And he starts typing…

insert into employees(name) values(‘Max Eisenhardt’);
insert into employees(name) values(‘Pietro Maximoff’);
insert into employees(name) values(‘Wanda Maximoff’);
insert into employees(name) values(‘Mortimer Toynbee’);
insert into employees(name) values(‘Jason Wyngarde’);

At this point I’m getting distracted because I’m thinking, “Those are very specific names. Why is there only one female name? Why does the one female name share a last name with that second guy, Pietro? Is the one female employee married or related to that one male employee? That’s an interesting choice to make for an imaginary company. ”

Then I realized they are Marvel characters.

Then for fun I looked up how many female Marvel characters there are to see how many options he had to choose from.

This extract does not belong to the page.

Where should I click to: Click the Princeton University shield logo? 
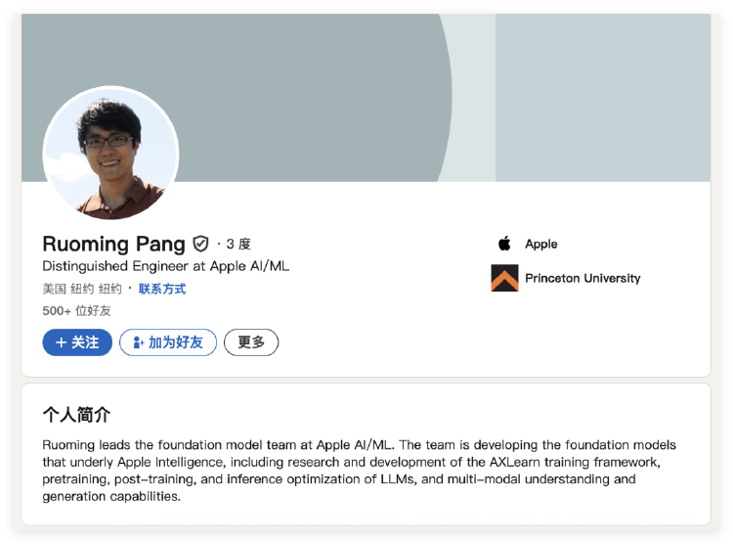[x=504, y=278]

A quick Google search comes up with: “only 26.7 percent of all DC and Marvel characters are female, and only 12 percent of mainstream superhero comics have female protagonists.”

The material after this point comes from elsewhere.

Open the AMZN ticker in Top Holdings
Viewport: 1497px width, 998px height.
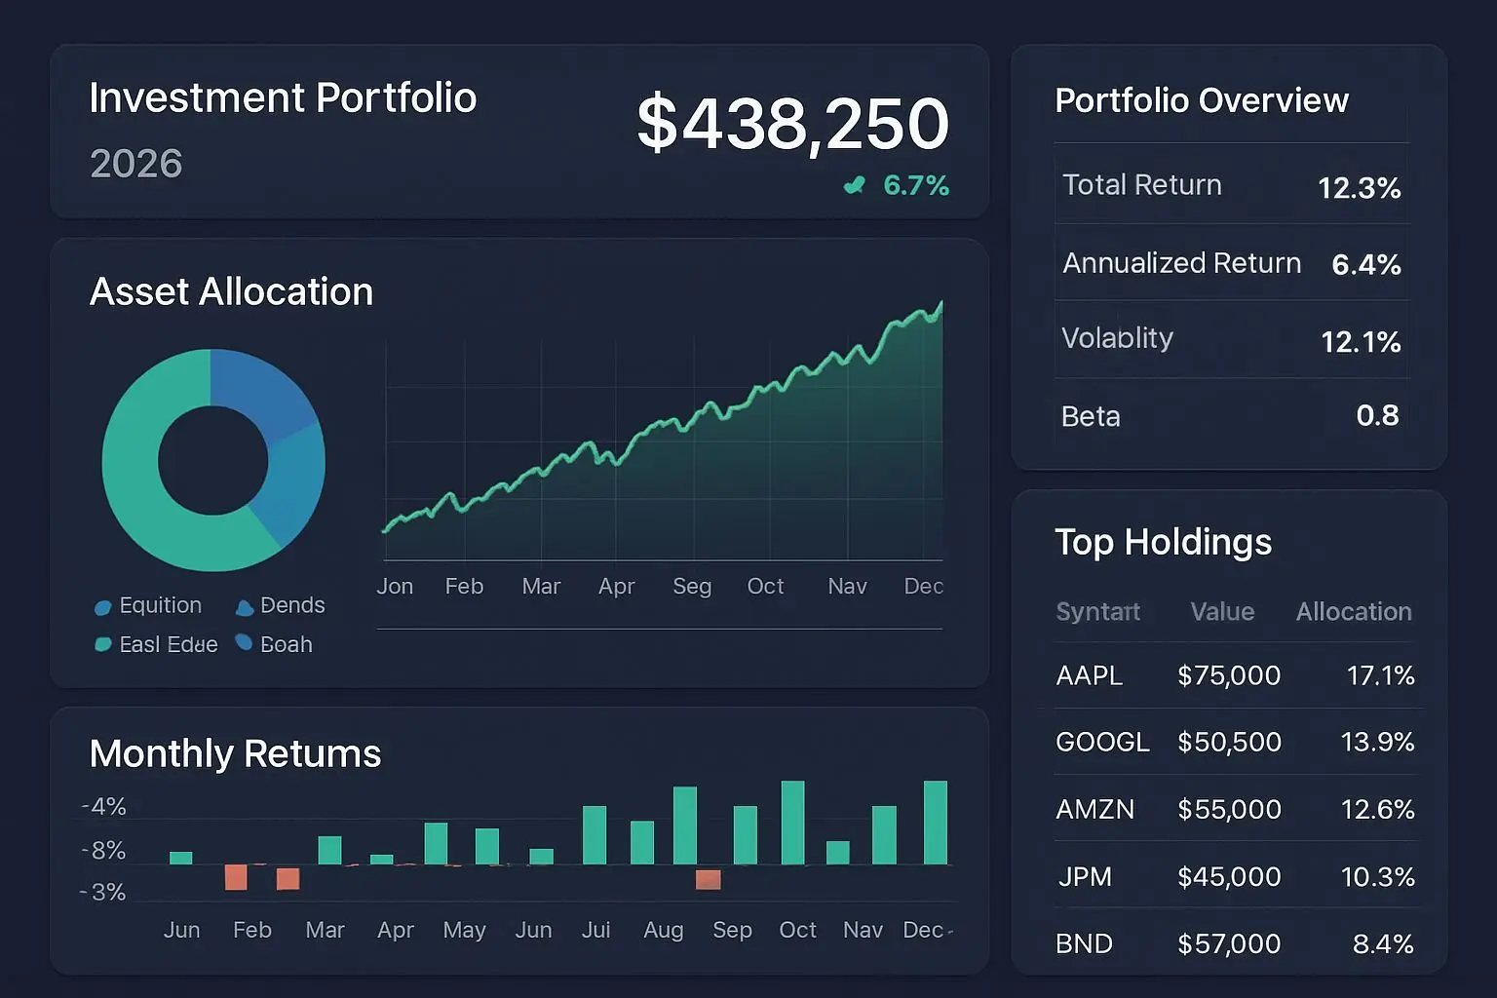tap(1094, 809)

Wow Marvel, that’s not a lot.

If you believe comic books have been historically made for men…

Source: https://fivethirtyeight.com/features/women-in-comic-books/

and considering Computer Science lost a lot of women in the 80’s…

% of women pursuing CS degrees started dropping dramatically in the 1980's.
Source: https://hackernoon.com/a-brief-history-of-women-in-computing-e7253ac24306

and this video is made from 2013 by a man who probably grew up absorbing gender imbalanced comic books…

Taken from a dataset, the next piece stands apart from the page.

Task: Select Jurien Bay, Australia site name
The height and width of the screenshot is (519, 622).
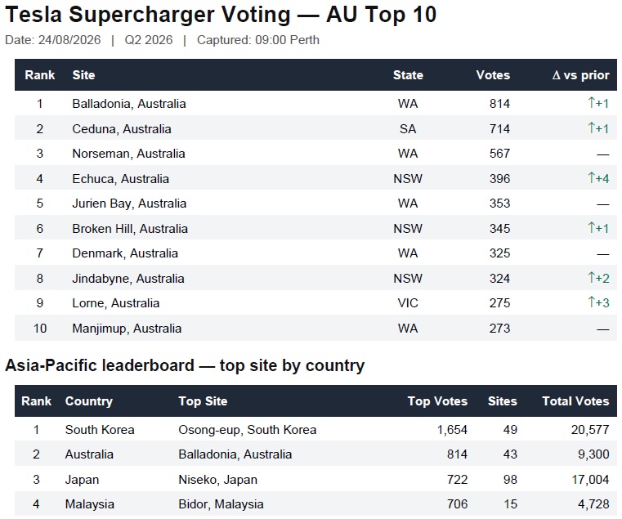Action: pos(129,204)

then there’s a decent probability that I’m going to sit here distracted, not automatically understanding the innocent examples and the culture embedded within it.

What if I changed all the code examples everywhere to use

insert into employees(name) values(‘Rachel Chu’);
insert into employees(name) values(‘Eleanor Young’);
insert into employees(name) values(‘Nick Young’);
insert into employees(name) values(‘Goh Peik Lin’);
insert into employees(name) values(‘Astrid Leong-Teo’);

(Names of the main characters in Crazy Rich Asians)

Would other people stop and get confused? Or waste a few brain cycles trying to understand how the names connect each other? Or wonder what the relationship between Nick and Eleanor was? Or how one would even pronounce “Goh Peik Lin”? Or know that Peik Lin is female? Or that Rachel and Nick are love interests?! oh my!

At this point, I’ve rewatched that section of the video 3 times and made a medium post because I keep getting distracted by the names in the example.

I just wanted to learn SQLite!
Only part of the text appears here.